Difference between OAuth and OAuth Common modules

flexvixon,

I dont know either. OAuth module is older and uses the same library OAuth Common module uses. The only difference i could notice is that OAuth module provides the WebServices and (as planned) Services modules integration, as well a testing module. OAuth Common is more concise, putting only the OAuth library.

Hugo, the new modules' maintainer might help you on that.

regards,

massa

OAuth Common is for example used by the "Services OAuth" module: http://drupal.org/project/services_oauth

Hugo who maintains this module can probably give you a detailed explanation here - might take a little longer now during summer though of course.

Hi flexvixon,
Brmassa is right about oauth_common being focused on just providing the oAuth library and infrastructure. But, to put it bluntly, the most important difference is that oauth_common gets it right, whereas oauth does not. The oauth module is tightly coupled with the webservices module (without having a dependency in the info-file). It doesn't leverage the object oriented nature of the oauth library (and does some outright outlandish stuff with class declarations [oauth.inc line 212]). The oauth_common module provides a clean separation of oAuth and services, and whatever things it needs to be integrated with, by not allowing any services-specific stuff. Integration with services is implemented in services_oauth instead.

It also seems that the oauth module started out with some misconceptions about how oAuth works. It is treated as a mongrel crossbreed of a API key and a username/password, as a system for authenticating rather than authorizing external applications. The maybe most glaring omission is that stuff like viewing or revoking authorizations is completely absent. A consumer and access token is automatically created for each user.
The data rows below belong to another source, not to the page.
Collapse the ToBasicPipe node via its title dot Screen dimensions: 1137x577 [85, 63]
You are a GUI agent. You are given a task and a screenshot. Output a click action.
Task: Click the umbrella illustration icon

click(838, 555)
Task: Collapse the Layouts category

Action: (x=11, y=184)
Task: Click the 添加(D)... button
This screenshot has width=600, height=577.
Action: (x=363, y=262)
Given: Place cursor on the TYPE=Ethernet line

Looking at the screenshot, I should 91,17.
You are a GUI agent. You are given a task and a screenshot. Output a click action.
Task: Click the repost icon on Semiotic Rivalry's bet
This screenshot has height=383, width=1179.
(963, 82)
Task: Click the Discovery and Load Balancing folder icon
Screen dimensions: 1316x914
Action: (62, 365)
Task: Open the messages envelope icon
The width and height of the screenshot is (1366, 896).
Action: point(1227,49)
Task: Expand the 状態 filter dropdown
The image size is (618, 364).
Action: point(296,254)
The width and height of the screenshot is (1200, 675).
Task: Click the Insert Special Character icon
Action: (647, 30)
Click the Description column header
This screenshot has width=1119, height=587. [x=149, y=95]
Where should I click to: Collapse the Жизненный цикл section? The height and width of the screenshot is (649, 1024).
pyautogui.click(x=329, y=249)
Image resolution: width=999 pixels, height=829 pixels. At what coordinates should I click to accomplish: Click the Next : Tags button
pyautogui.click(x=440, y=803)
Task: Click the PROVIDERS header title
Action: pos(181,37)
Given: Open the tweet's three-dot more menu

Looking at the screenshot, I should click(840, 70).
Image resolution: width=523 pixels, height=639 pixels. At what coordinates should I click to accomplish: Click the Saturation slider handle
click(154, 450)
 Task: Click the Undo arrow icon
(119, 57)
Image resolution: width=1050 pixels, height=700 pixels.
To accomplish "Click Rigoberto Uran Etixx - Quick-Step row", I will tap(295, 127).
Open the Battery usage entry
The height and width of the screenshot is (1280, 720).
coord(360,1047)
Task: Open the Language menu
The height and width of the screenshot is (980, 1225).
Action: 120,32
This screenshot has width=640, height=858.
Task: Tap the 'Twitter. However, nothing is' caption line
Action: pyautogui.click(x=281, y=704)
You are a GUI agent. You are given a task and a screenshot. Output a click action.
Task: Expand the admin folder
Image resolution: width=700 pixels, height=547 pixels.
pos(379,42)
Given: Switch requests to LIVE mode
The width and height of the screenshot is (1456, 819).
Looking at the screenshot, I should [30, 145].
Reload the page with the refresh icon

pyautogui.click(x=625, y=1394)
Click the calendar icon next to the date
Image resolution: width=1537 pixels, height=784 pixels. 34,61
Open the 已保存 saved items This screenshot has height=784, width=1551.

And the consumer is seen as something that identifies the user, a reasoning which leads to strange stuff like: full access to all services if a user authorizes a application that uses the consumer linked to the users account; no possibility for a user to register any consumers, so a developer can't create a consumer entry for both "My super iPhone app" and "External web site", this also leads to strange side-effects like "Select which services you will allow mysuperiphoneapp://oauth/authorized use in your behalf" when the user is presented with a authorization form. As consumers aren't created for applications (with a name etc.), but for users, and the callback url then is used to represent the consumer that is authorized.

I would recommend anyone that doesn't depend on the webservices module to stay well clear of the 'oauth' module, as it more or less misses the mark on what a oAuth module should and shouldn't do.

Cheers,
/Hugo

OAuth Common has replaced OAuth.module - OAuth.module 3.x is the same as and the successor of OAuth Common 2.x.

This issue was about OAuth 2.x and OAuth Common 1.x and is therefor no longer a valid comparison between the two modules.

OAuth Common should no longer be used - instead OAuth 3.x should be used.